Can Trump’s 'Madman' Strategy Reshape Iran And The Middle East?
A protester holds a picture of US President Donald Trump during a protest outside the US Embassy in Jakarta, Indonesia, January 26, 2026 [Mast Irham/EPA]

Brief: President Trump employs a confrontational, "madman" style — mixing public threats, limited strikes and economic pressure — to push Iran and regional actors toward concessions. This approach can produce short-term gains (for example, pressure on Iraq) but risks failure when opponents see disarmament or capitulation as existential. Hezbollah, Hamas and elements within Iran may therefore resist, making negotiations fragile and increasing the danger of escalation.

In June 2025 the United States struck Iranian nuclear facilities, but President Donald Trump quickly framed the bombings as a contained action, insisting: “Now is the time for peace.” Months later, Trump has escalated public warnings and positioned major US military assets — including an aircraft carrier — toward Iranian waters as leverage in negotiations.

What Trump Wants And How He Presses For It

Mr. Trump’s stated goal is a deal requiring Iran to effectively halt its nuclear programme, curb ballistic-missile development, and cease backing armed allies across the Middle East. His approach combines loud public threats, selective military strikes, and economic and political pressure designed to secure short-term concessions without long-term American entanglement.

The 'Madman' Playbook

Critics label this posture the “madman theory,” a strategy attributed to Richard Nixon in the late 1960s that uses unpredictability to make adversaries doubt how far the United States will go. Recent precedents invoked by the administration include the 2020 killing of Qassem Soleimani and, according to reports, the abduction of Venezuelan President Nicolas Maduro — acts intended to project deterrence by surprise.

Regional Applications And Limits

Trump’s tactics vary by theatre. In Iraq he has threatened to withhold aid if the pro-Iranian politician Nouri al-Maliki becomes prime minister — a pressure campaign relying on economic leverage rather than force, and aimed at preserving a more US-friendly Mohammed Shia al-Sudani.

In Syria, policy under this rubric tilts toward phased withdrawal. The administration prioritises preventing an ISIL resurgence and blocking threats to Israel, even if that means abandoning once-close partners such as the Kurdish-led Syrian Democratic Forces and accepting Gulf-state guarantees for President Ahmed al-Sharaa’s government.

In Lebanon and Gaza the US has positioned itself as a mediator after intense Israeli campaigns, but any negotiated peace is conditioned on full disarmament of groups such as Hezbollah and Hamas — demands those groups view as existential and therefore difficult to accept.

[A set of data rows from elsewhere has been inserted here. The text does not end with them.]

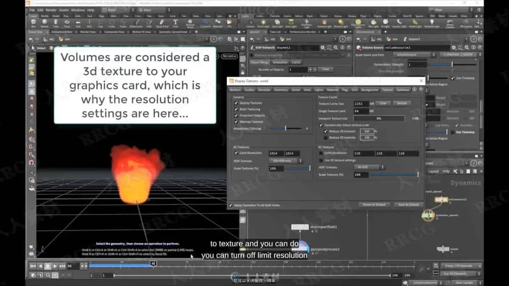Jump to first frame in playbar

pyautogui.click(x=33, y=266)
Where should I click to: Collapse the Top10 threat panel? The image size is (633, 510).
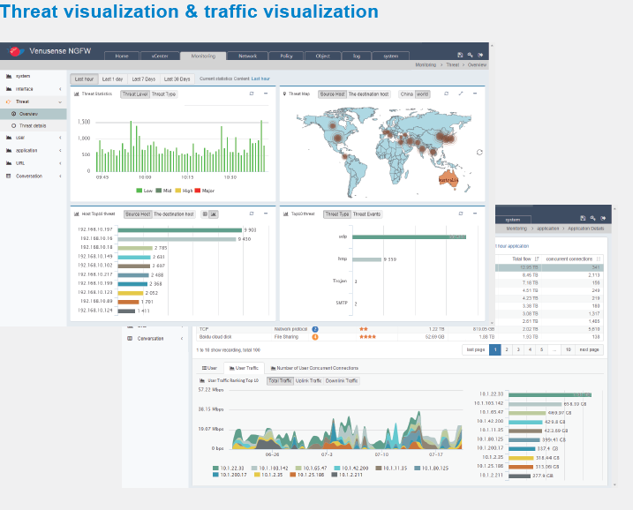pos(474,214)
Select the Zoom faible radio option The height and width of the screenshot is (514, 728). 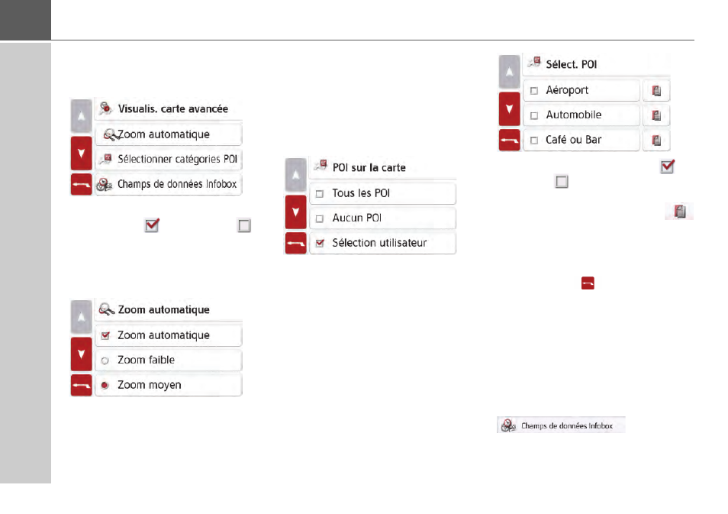click(105, 360)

Risks And Strategic Limits

Coercive pressure can yield short-term wins when adversaries can accept modest concessions. But where opponents — whether state actors in Tehran or militant organisations such as Hezbollah and Hamas — perceive their survival to be at stake, the strategy reaches limits. Perceived existential threats reduce incentives to compromise and can make negotiations fragile or collapse outright.

Bottom line: Projecting military power and unpredictability can extract concessions up to a point. If adversaries believe they face elimination, the so-called “madman” approach becomes far less effective and risks escalation.